Dans le cadre du plan interministériel  pour la biodiversité, une mission de diagnostic, consultation des acteurs et propositions d’outils de préservation des zones humides, était lancée début août 2018.

Deux parlementaires se sont vus confier cette mission par le Premier Ministre : Jérôme Bignon, sénateur de la Somme et Président de l’association Ramsar France et Frédérique Tuffnell, députée de Charente-Maritime, tous deux membres de la commission permanente législative de l’aménagement du territoire et du développement durable.

Cette mission, initiée face au constat d’une poursuite de la dégradation et disparition des zones humides malgré les plans nationaux qui se succèdent, avait ainsi pour objectif de proposer une « politique de restauration et de valorisation ambitieuse et globale en faveur de ces milieux et de leurs territoires ».

En effet, selon ce rapport, plus des deux-tiers des zones humides ont disparu depuis le début du 20è siècle, dont 50 % entre 1950 et 1990. Ces milieux, qui abritent 45% des espèces menacées de France et fournissent bon nombre de biens et services écosystémiques (régulation des inondations, soutien du débit des cours d’eau en période d’étiage, épuration de l’eau, stockage du carbone…) sont en effet « les moins bien conservés » de France métropolitaine selon le rapport publié en mars 2018 par le Commissariat Général au Développement Durable (CGDD).

Le rapport de mission « Terres d’eau, Terres d’avenir » a été remis courant janvier 2019, après cinq mois de travaux.

Parmi les propositions figure en premier lieu le renforcement et la structuration des actions de sensibilisation sur les « bienfaits inestimables » des zones humides, sensibilisation en direction du grand public et des élus territoriaux. Cette prise de conscience élargie serait facilitée par la mise en avant de l’évolution du nombre de zones humides d’importance internationale (zones désignées au titre de la convention Ramsar) dont le nombre a doublé en 10 ans.

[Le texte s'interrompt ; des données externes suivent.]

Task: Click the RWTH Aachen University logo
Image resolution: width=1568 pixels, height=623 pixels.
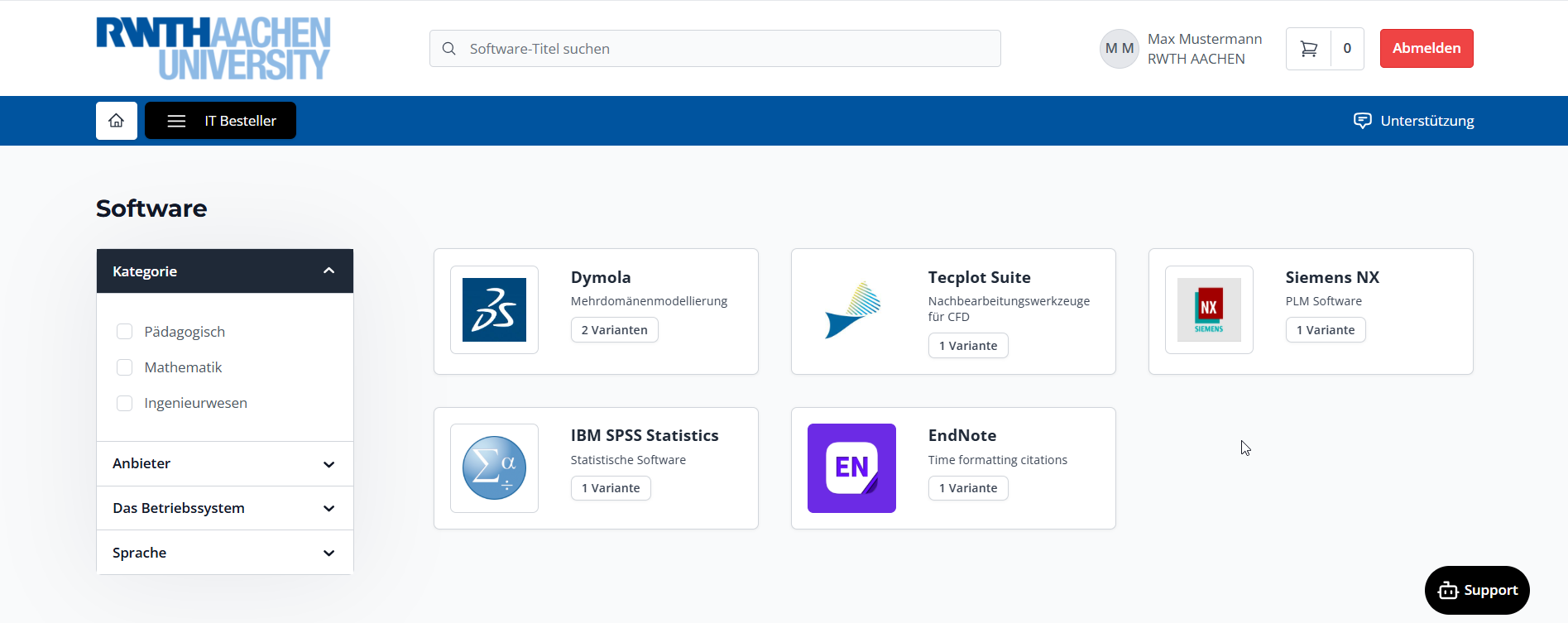Action: click(x=213, y=49)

Les propositions d’ordre « technique » consistent en la mise en œuvre d’un programme national de restauration de 100 000 hectares de tourbières et de « projets de terres d’eau » impliquant des partenariats locaux.

Au niveau législatif, le besoin de redéfinir les zones humides est avancé. Ce travail devrait, selon les rapporteurs, être accompagné de l’amélioration des instruments de définition topographique des zones humides françaises, et permettre ainsi aux communes et intercommunalités d’identifier avec précisions les zones humides à préserver dans leurs documents de planification et d’urbanisme.

L’application d’instruments de politique publique est également envisagée : paiements pour services écosystémiques, dispositifs de compensation-carbone, valorisation des productions d’origine…

Un large panel de propositions qui explique le titre donné à ce rapport : « faire de nos zones humides des territoires pionniers de la transition écologique ».